Dataset entries
◇ ◇ ◇ ◇

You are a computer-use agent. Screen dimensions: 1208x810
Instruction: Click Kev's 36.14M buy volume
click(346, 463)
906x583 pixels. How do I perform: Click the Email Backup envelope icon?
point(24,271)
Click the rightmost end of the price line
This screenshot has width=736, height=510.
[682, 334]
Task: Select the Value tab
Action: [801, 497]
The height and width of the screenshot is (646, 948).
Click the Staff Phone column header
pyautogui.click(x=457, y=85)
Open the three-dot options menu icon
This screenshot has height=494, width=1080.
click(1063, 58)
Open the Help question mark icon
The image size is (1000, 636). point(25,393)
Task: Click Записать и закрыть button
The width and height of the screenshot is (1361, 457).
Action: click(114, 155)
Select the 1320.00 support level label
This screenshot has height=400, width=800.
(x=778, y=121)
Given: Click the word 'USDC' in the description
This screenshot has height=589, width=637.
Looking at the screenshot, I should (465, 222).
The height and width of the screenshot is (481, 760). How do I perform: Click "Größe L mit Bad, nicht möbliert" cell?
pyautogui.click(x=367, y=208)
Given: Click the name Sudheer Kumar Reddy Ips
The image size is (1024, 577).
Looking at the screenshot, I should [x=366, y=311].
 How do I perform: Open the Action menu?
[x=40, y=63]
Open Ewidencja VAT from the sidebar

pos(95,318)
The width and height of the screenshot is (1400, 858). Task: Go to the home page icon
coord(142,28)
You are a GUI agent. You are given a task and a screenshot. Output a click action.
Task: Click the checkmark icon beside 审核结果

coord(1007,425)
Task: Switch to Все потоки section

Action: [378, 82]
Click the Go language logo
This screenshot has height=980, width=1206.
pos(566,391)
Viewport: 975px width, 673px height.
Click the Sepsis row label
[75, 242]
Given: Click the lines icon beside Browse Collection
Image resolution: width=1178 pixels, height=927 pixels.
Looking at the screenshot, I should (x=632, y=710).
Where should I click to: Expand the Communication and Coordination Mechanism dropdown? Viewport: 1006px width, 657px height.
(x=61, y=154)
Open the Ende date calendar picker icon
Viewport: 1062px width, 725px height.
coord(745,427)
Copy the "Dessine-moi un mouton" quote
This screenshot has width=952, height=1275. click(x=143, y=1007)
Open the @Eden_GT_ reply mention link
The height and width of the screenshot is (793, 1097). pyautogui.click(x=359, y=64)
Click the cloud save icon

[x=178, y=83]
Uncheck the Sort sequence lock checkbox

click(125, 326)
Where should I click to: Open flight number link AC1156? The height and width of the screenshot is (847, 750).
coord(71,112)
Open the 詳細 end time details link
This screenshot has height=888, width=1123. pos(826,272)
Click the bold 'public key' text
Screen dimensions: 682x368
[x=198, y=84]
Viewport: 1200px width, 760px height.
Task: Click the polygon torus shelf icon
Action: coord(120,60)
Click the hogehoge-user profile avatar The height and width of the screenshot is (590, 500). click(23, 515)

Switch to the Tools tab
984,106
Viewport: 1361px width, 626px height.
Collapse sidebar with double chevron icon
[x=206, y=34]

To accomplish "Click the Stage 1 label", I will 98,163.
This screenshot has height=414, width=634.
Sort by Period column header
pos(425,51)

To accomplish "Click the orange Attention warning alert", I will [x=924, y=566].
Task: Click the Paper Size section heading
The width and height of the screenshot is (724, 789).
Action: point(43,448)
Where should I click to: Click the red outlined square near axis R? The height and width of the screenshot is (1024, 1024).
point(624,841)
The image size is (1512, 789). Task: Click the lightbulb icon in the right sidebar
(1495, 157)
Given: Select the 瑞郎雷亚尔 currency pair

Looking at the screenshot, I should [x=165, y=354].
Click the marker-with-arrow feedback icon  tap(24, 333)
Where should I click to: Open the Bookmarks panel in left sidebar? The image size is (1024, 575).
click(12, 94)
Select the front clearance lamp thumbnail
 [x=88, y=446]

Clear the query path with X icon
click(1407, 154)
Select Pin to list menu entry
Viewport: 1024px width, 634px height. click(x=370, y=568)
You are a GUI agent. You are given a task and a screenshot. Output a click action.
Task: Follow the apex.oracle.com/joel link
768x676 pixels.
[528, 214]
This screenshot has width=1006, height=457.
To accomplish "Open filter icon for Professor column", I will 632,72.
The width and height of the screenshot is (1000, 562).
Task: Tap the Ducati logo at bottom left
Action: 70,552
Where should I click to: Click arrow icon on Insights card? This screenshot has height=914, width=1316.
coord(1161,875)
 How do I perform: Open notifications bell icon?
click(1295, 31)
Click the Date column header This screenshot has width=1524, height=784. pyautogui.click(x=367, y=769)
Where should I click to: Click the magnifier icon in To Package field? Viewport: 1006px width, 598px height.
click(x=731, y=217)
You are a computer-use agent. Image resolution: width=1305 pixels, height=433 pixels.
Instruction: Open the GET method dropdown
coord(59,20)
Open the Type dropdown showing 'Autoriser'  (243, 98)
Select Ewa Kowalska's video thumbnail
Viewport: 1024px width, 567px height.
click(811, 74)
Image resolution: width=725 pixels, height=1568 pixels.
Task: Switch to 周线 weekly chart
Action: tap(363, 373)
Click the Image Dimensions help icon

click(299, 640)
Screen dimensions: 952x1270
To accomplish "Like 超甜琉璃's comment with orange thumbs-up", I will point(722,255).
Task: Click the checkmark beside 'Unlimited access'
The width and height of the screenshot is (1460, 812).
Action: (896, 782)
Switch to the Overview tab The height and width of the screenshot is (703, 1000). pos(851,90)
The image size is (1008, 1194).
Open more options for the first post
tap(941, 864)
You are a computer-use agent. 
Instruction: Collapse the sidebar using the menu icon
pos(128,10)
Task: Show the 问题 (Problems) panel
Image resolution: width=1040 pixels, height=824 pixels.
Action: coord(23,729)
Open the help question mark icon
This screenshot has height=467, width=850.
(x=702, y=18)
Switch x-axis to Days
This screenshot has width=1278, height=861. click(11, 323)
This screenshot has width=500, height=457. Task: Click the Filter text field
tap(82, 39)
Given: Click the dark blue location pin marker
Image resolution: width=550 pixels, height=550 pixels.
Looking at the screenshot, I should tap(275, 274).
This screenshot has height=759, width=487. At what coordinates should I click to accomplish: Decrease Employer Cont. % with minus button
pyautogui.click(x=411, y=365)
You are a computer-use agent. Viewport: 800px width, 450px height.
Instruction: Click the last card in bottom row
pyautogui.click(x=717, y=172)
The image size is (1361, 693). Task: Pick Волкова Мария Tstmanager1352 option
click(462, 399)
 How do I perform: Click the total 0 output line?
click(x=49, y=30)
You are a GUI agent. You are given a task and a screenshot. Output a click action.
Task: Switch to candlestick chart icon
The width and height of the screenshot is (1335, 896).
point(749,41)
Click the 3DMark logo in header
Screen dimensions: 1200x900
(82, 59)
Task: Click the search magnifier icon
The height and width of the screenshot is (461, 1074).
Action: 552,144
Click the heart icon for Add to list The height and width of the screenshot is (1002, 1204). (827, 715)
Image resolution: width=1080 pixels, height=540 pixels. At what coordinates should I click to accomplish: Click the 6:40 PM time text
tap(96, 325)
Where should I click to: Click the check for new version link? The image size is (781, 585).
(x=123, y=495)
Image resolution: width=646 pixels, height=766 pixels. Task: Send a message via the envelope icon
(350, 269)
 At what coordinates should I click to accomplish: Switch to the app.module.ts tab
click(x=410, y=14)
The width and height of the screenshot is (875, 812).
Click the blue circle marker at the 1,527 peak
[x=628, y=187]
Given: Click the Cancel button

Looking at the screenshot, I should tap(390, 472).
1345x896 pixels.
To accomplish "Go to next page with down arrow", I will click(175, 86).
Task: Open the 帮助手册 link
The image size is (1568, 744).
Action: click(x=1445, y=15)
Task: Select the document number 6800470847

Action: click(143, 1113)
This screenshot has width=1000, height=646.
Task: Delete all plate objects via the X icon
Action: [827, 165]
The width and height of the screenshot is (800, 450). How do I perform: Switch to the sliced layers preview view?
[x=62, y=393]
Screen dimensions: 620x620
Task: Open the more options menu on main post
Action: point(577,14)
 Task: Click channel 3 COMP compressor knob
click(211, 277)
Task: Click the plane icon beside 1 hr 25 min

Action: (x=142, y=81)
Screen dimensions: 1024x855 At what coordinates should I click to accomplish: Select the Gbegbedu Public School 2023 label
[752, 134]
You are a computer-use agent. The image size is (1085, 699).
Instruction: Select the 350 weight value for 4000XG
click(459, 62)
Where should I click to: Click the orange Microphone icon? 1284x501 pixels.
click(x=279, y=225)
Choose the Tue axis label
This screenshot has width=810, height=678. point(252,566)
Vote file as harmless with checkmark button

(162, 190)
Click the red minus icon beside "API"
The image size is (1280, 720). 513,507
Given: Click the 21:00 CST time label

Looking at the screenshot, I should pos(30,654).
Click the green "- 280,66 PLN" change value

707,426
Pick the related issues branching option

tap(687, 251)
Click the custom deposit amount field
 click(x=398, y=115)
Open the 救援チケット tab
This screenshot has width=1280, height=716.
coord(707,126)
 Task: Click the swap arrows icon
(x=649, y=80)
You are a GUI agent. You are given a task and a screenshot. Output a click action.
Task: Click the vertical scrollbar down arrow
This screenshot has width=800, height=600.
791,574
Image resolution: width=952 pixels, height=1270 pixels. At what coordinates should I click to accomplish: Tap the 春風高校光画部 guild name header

◇ ◇ ◇ ◇

Give only the lines from the one holding "Instruction: Click the" through the one holding "Click the heart", each restated exactly as it appears above.

Instruction: Click the last card in bottom row
pyautogui.click(x=717, y=172)
The image size is (1361, 693). Task: Pick Волкова Мария Tstmanager1352 option
click(462, 399)
 How do I perform: Click the total 0 output line?
click(x=49, y=30)
You are a GUI agent. You are given a task and a screenshot. Output a click action.
Task: Switch to candlestick chart icon
The width and height of the screenshot is (1335, 896).
point(749,41)
Click the 3DMark logo in header
Screen dimensions: 1200x900
(82, 59)
Task: Click the search magnifier icon
The height and width of the screenshot is (461, 1074).
Action: 552,144
Click the heart icon for Add to list The height and width of the screenshot is (1002, 1204). (827, 715)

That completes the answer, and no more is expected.